We read the papers fast
so you can burn them. All winter
you bring in branches and scrap lumber,
balancing the result between them,
filling the old black stove
that is rib-thin but useful to us.
It isn’t a leaner year than any other,
but we are colder.
_______________________
FIRE HOOP
She is coming toward me with her hoop.
But I don’t like her fire-ring, or the way
she seems to burn on the other side of it.
She is wearing red tights, her bright face
smiling in the heat-waves, her too-white
skin pouring out in shimmering directions
through the flames. Her unlit hands hold
the fire-hoop steady as she bids me leap.

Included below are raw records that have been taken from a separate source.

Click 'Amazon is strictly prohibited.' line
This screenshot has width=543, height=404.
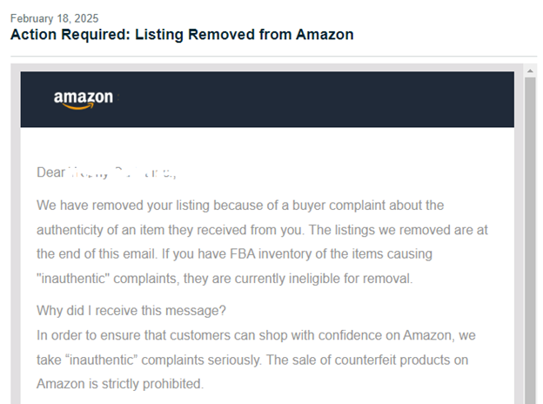coord(120,384)
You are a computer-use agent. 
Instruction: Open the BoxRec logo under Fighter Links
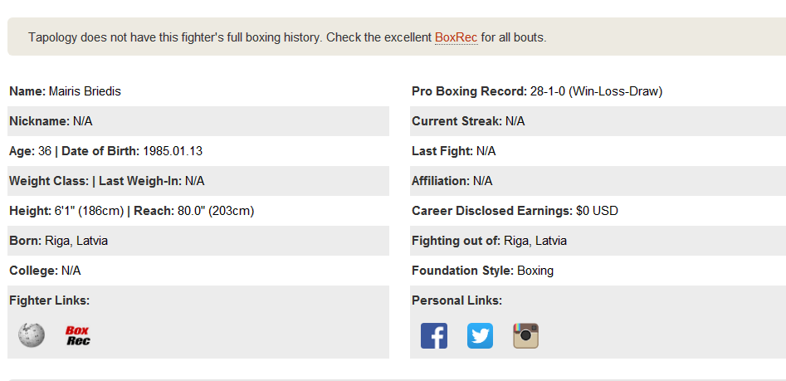[x=78, y=335]
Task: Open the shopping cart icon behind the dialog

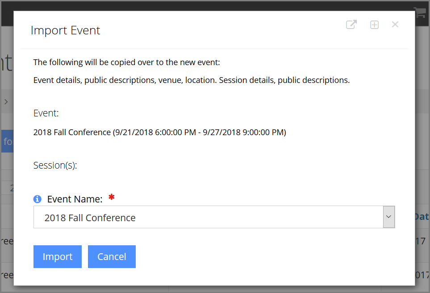Action: click(421, 12)
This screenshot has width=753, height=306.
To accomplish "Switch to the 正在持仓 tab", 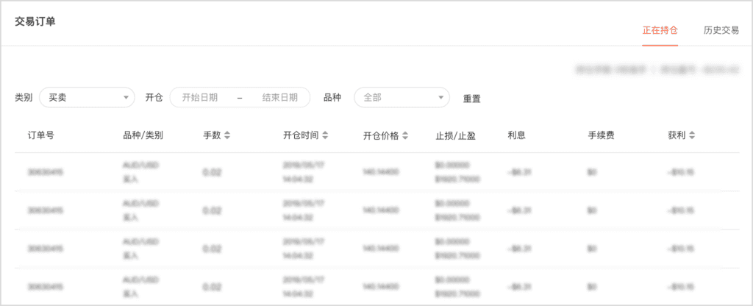I will [x=660, y=30].
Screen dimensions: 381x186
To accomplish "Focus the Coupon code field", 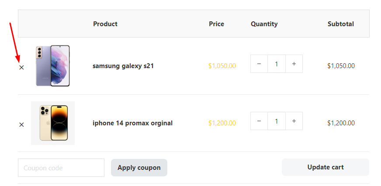I will pyautogui.click(x=61, y=168).
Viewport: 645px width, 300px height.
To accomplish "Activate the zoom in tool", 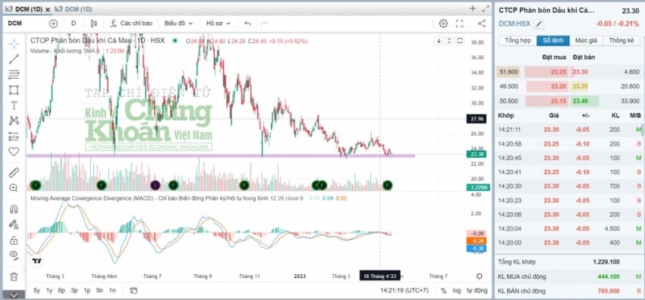I will pos(14,188).
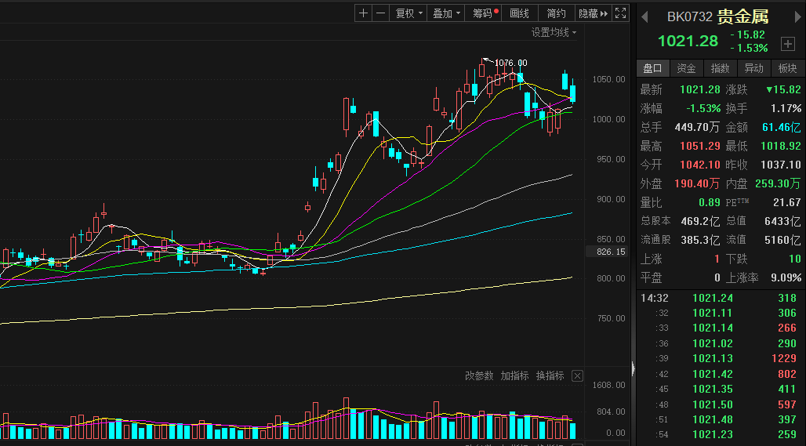Collapse right panel using divider arrow
Viewport: 806px width, 446px height.
(x=634, y=365)
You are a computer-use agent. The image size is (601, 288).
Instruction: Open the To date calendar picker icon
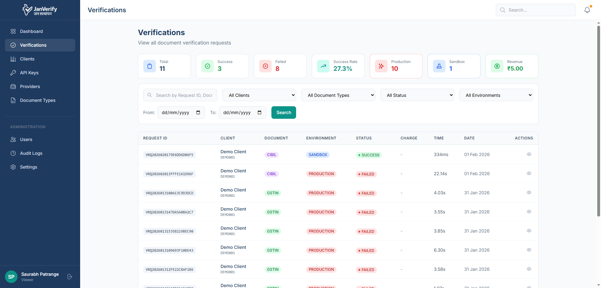point(259,113)
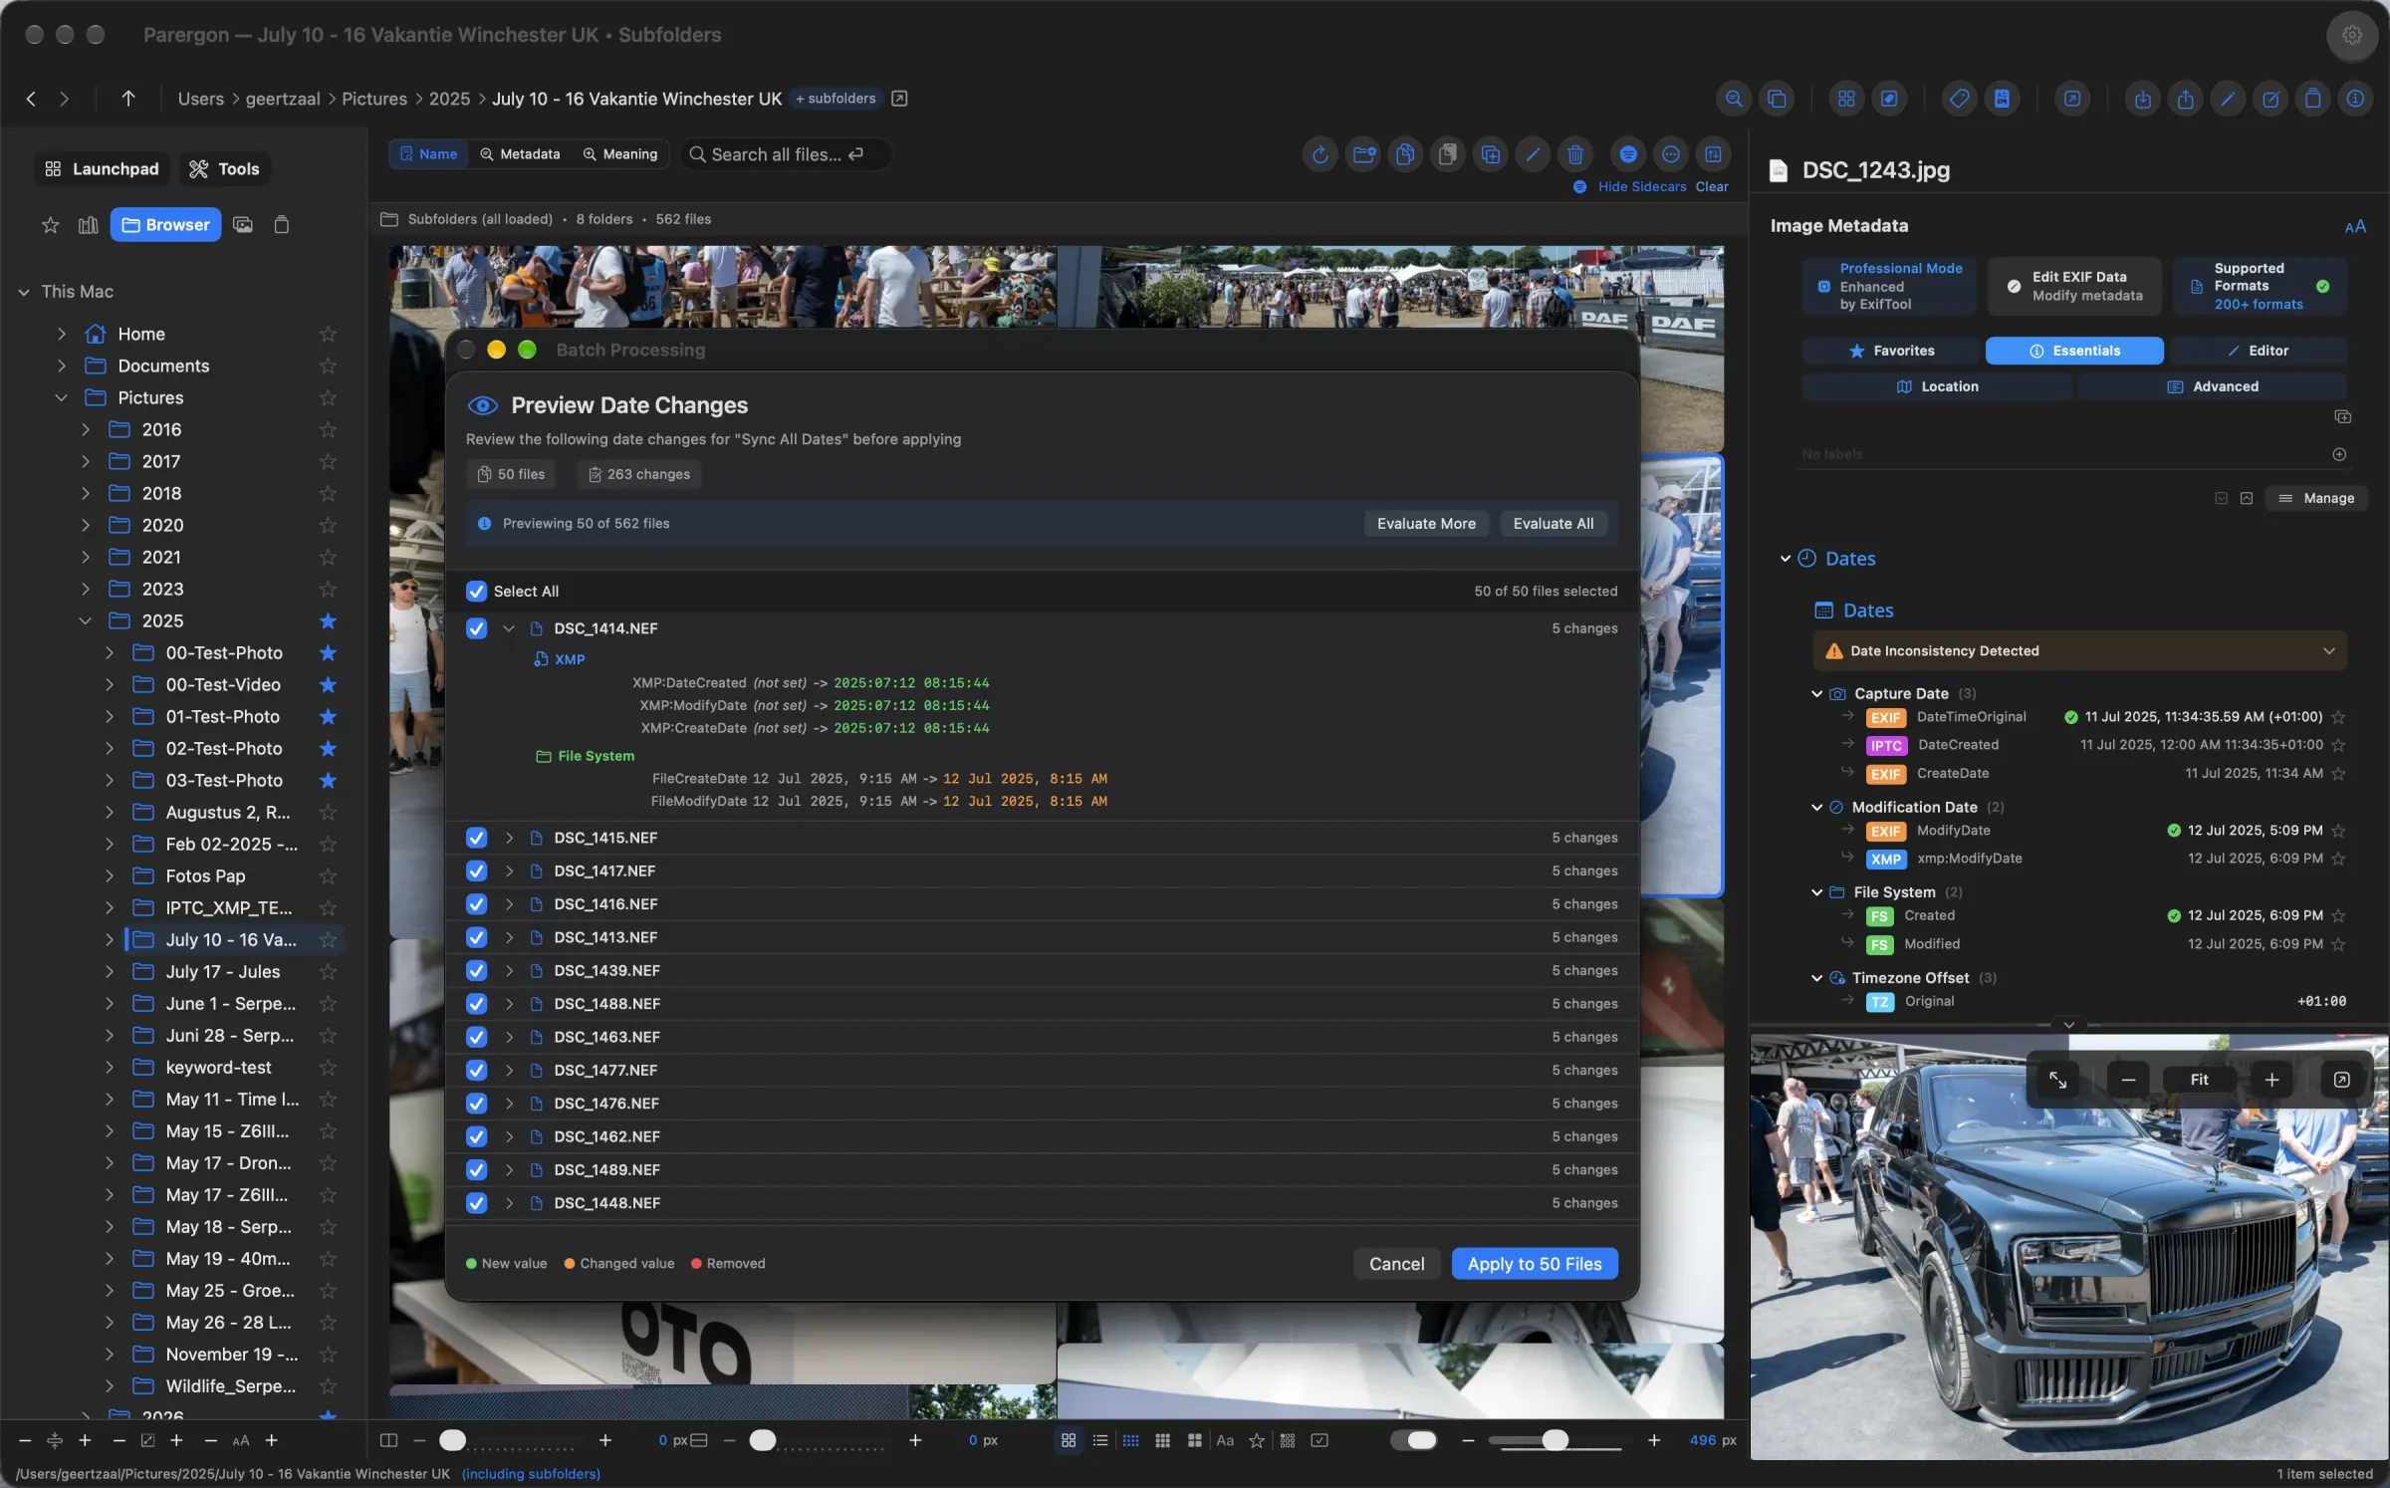Click the Apply to 50 Files button
The width and height of the screenshot is (2390, 1488).
(1535, 1263)
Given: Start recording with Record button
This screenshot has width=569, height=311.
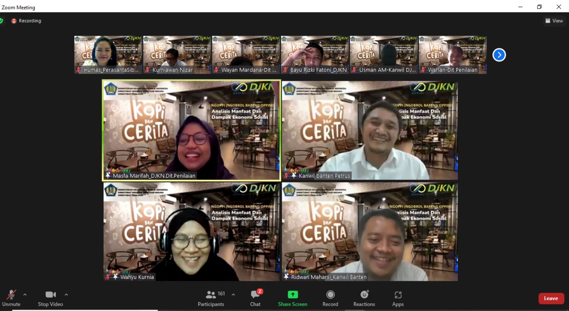Looking at the screenshot, I should click(330, 298).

(first pub. in Poetry Bone, 2001)
THE RESIDUE
The burnt trees—hillsides of them,
here and there a roof-top—
scorched but saved.
And the sky—thick with wind-borne
stench and flare—the fiery sunsets—
the quiet that remains—like a hum
—like the hum of a great chorus
building its crescendo
to a wail.
And how many animals were too slow?
For years the hillsides gape—for miles,
the charcoal-sketches of dead trees.
_____________________
WHAT FIRE WOULD SYMBOLIZE
The glass birds on the mantle draw the vein
of dying fire that burns its fluid way
into the lifeless centers to dismay
incarnate sparrows, animate with pain;
for something moves below the lucent grain
of sculpture—call it light, or call if play
of Life—but something enters them and they
pulsate with its last efforts to sustain.
Crystal attempts what fire would symbolize;
the force that is transparent in closed wings
pumps through a strange dimension not its own.
the fire burns out—the glass birds do not rise,
for life cannot exist in soulless things;
yet, in the mirror, two glad birds are flown.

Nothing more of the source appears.